RECORD EXTRACTS:
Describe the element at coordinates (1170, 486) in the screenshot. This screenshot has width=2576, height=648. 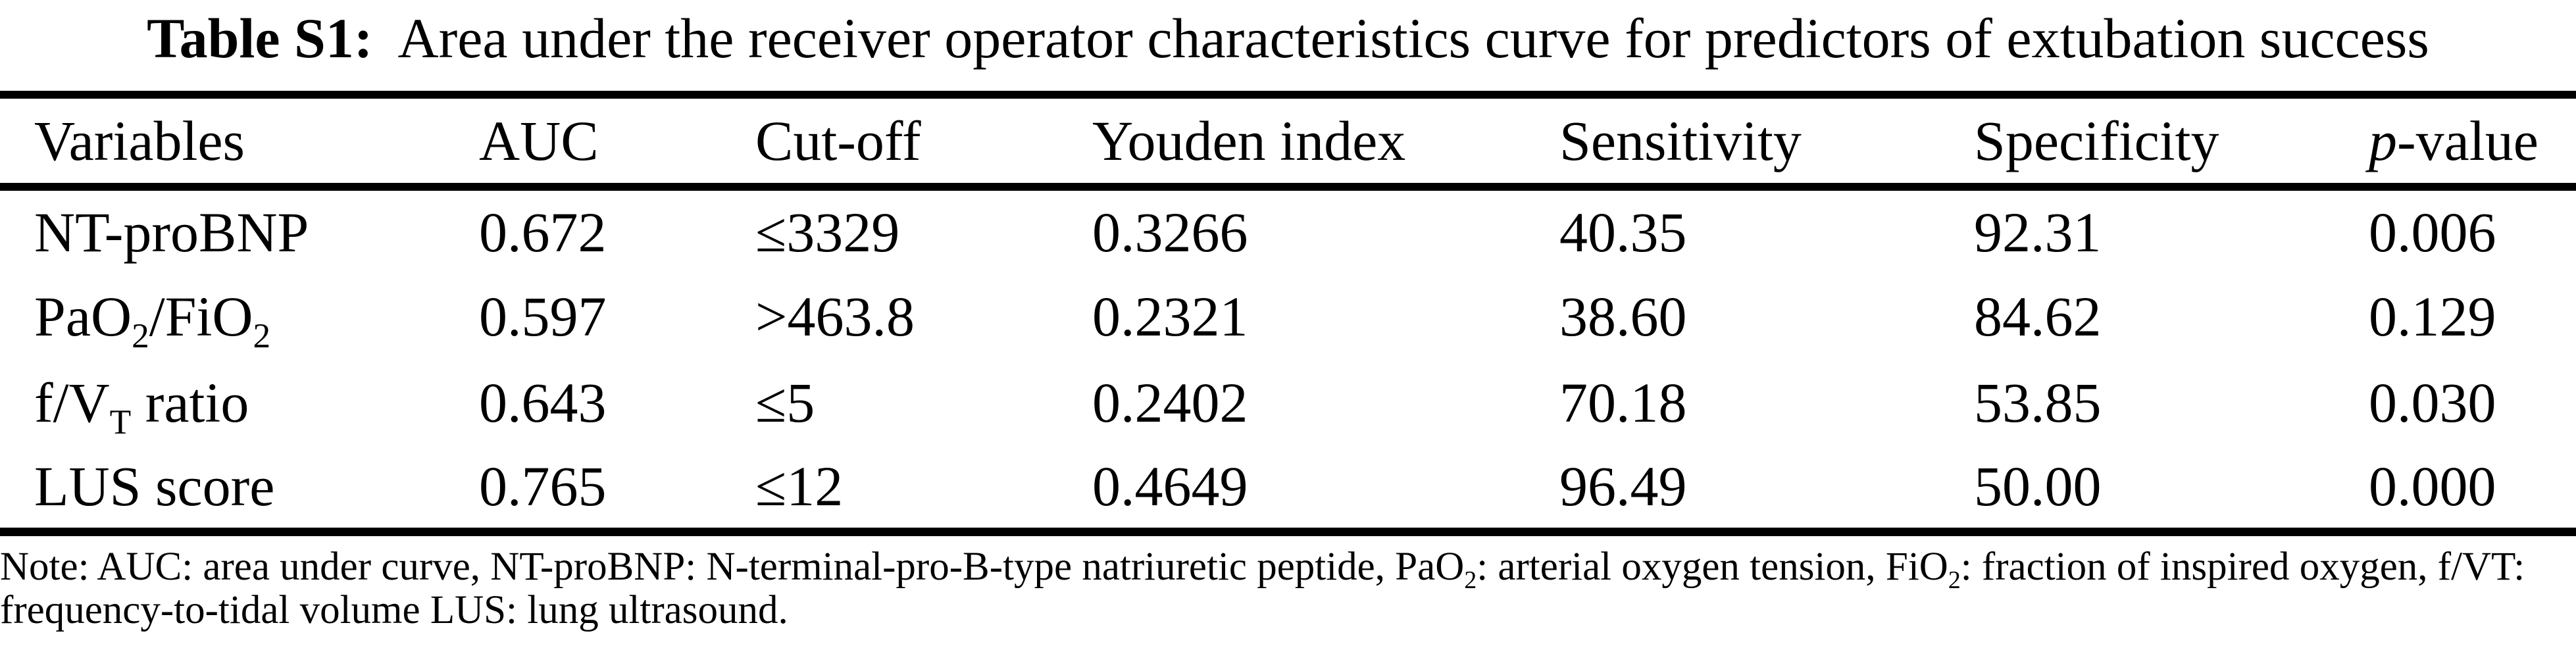
I see `cell-youden-index: 0.4649` at that location.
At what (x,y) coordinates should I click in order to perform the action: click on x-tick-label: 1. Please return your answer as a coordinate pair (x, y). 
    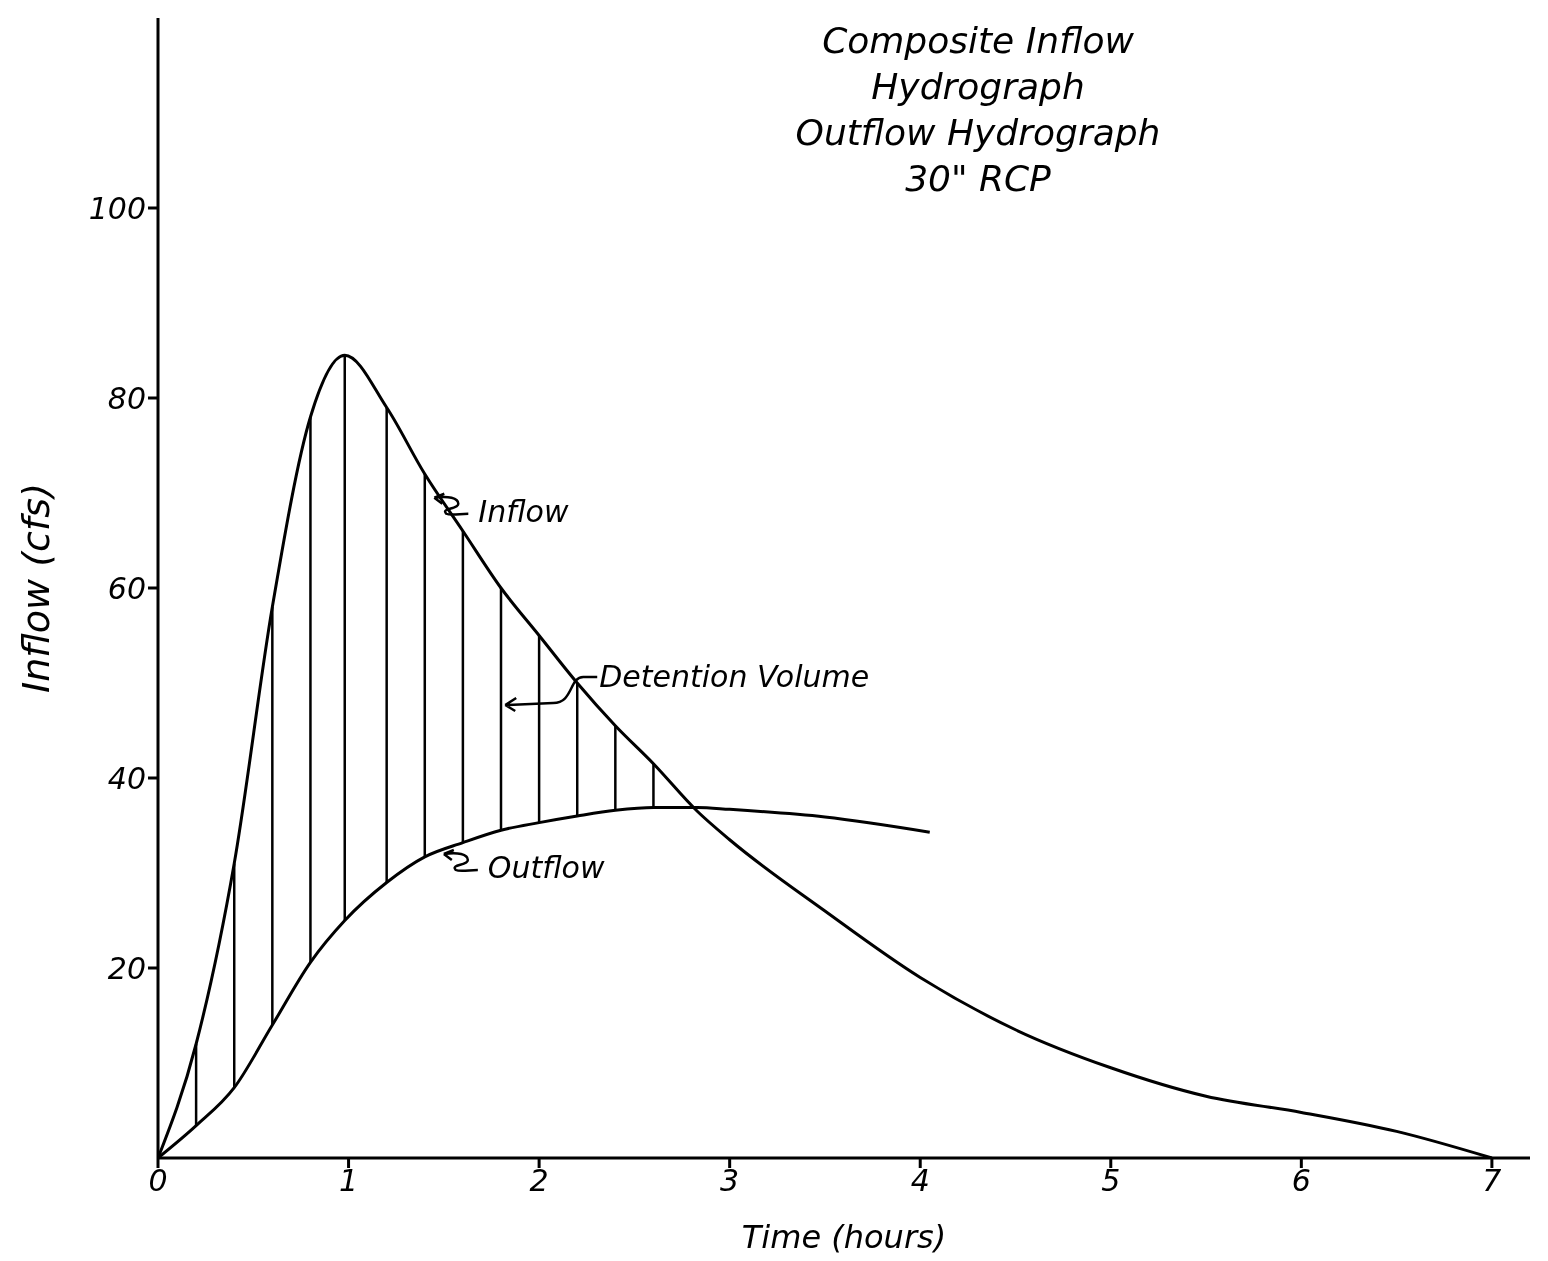
    Looking at the image, I should click on (349, 1181).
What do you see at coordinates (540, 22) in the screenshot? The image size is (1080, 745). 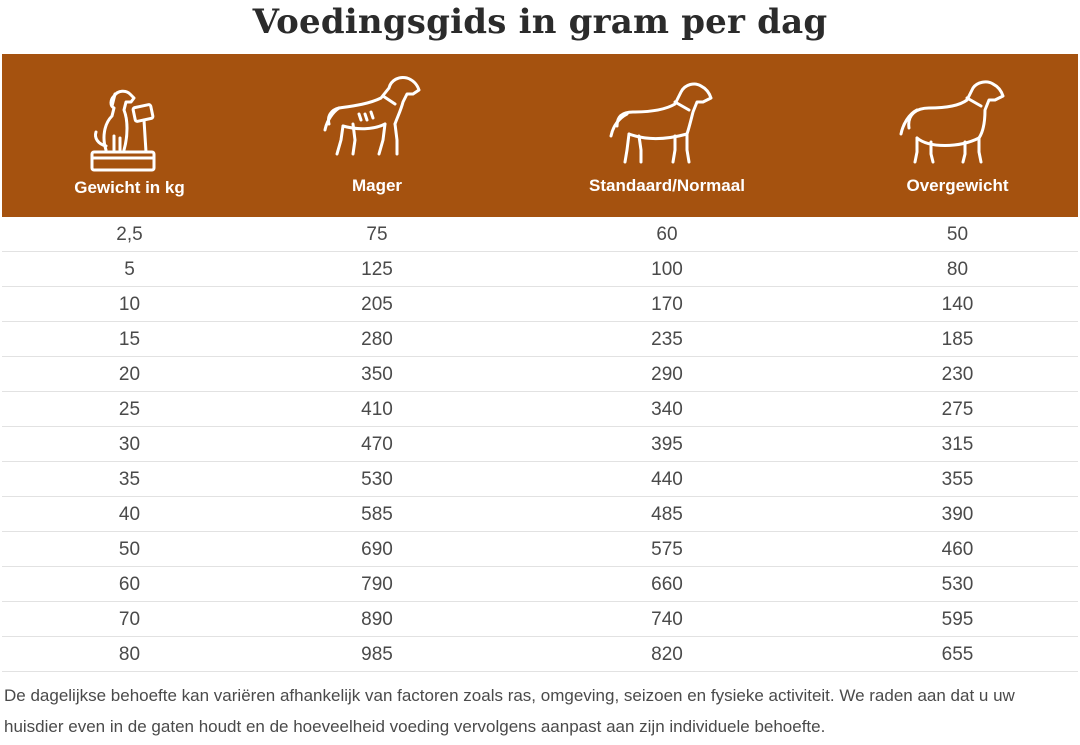 I see `page-title: Voedingsgids in gram per dag` at bounding box center [540, 22].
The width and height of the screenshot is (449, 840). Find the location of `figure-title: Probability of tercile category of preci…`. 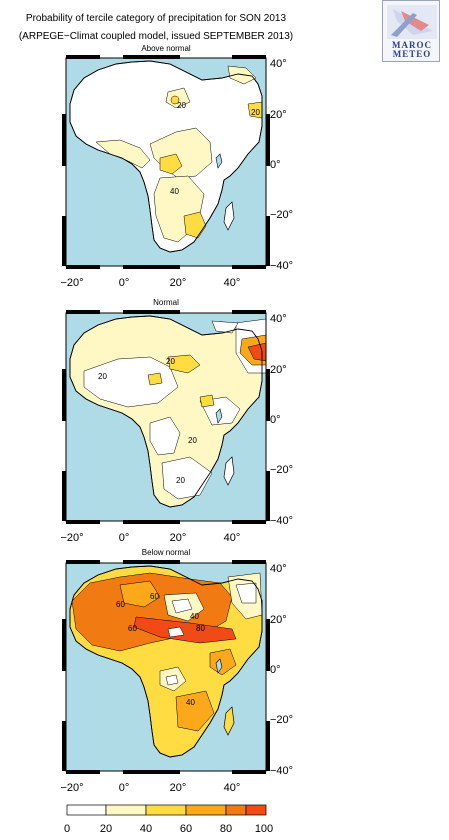

figure-title: Probability of tercile category of preci… is located at coordinates (156, 18).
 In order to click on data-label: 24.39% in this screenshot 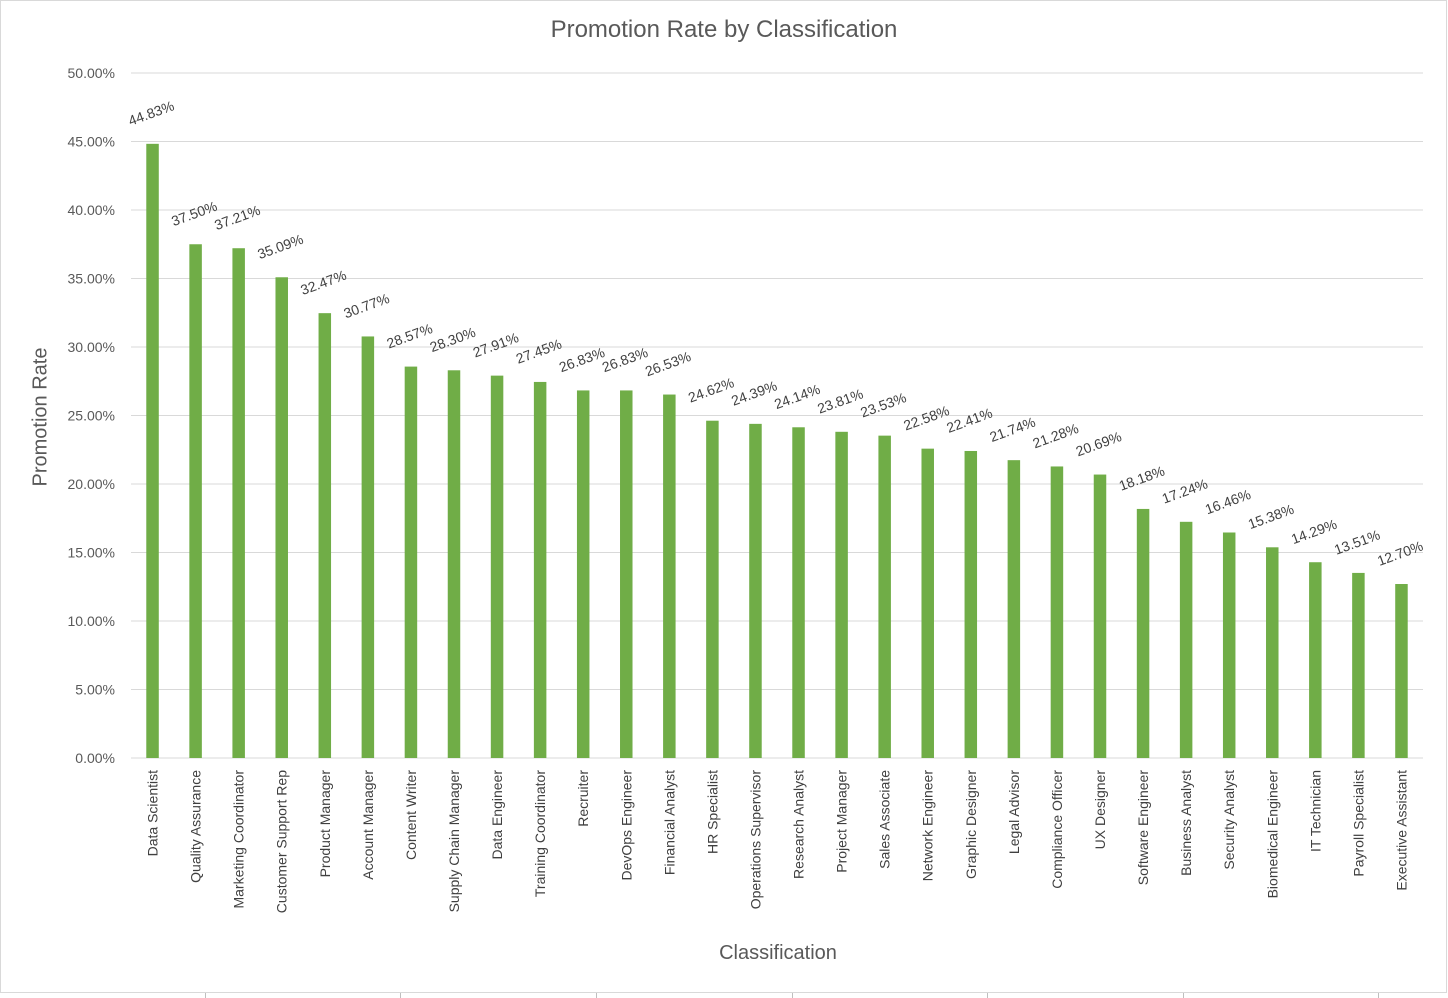, I will do `click(754, 392)`.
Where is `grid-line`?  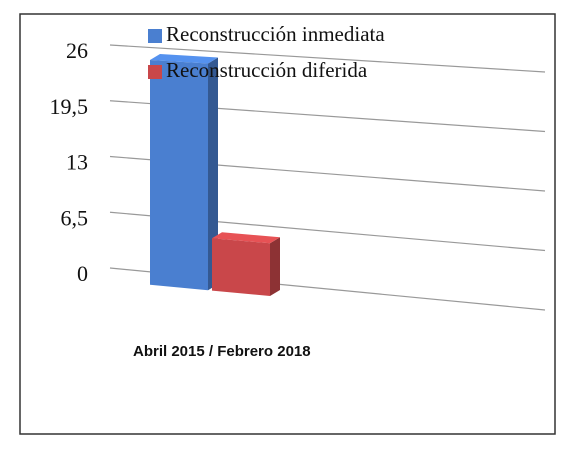 grid-line is located at coordinates (328, 58).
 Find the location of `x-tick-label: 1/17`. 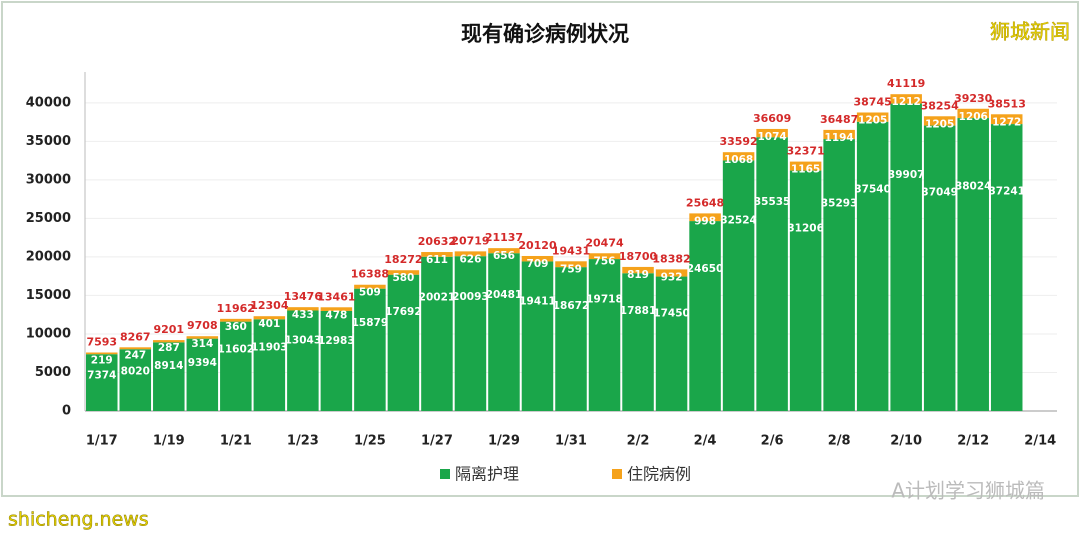

x-tick-label: 1/17 is located at coordinates (102, 442).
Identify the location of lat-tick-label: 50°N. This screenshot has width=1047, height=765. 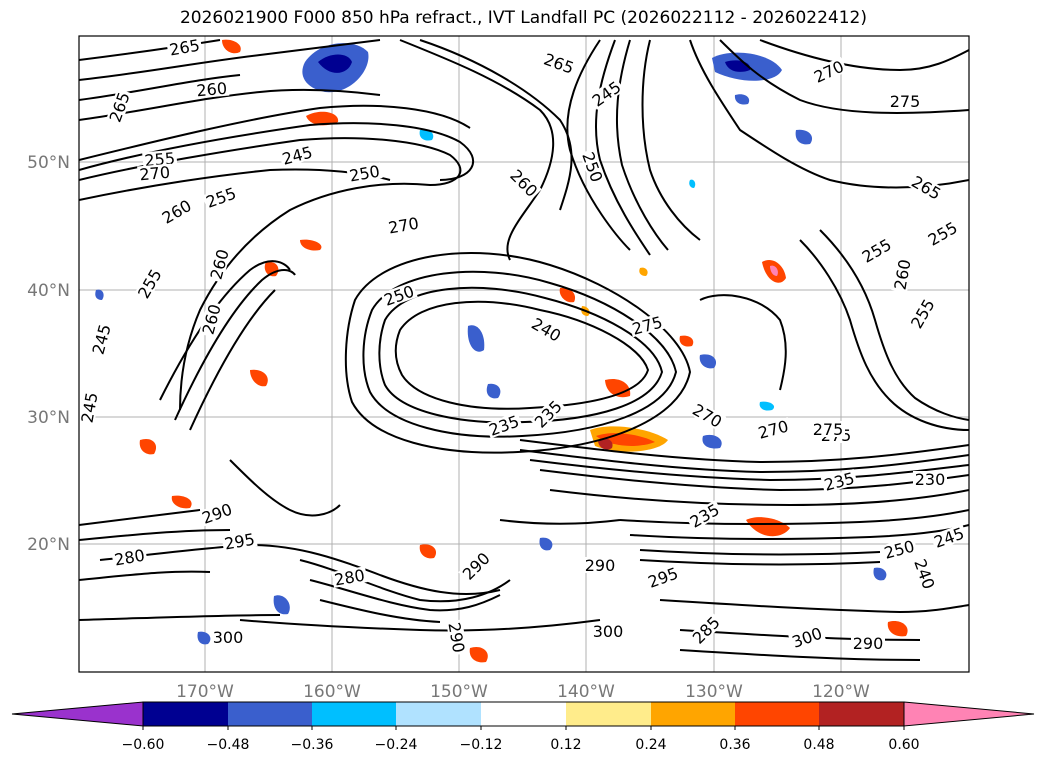
(48, 163).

TASK TO COMPLETE: Starting at the line that has "Identify the location" and stopping at the end of the items, write those lines out again with "screenshot" changed to "image" and nothing else altered. Leave the pictures out.

FINAL ANSWER:
Identify the location of lat-tick-label: 50°N. This image has width=1047, height=765. 
(48, 163).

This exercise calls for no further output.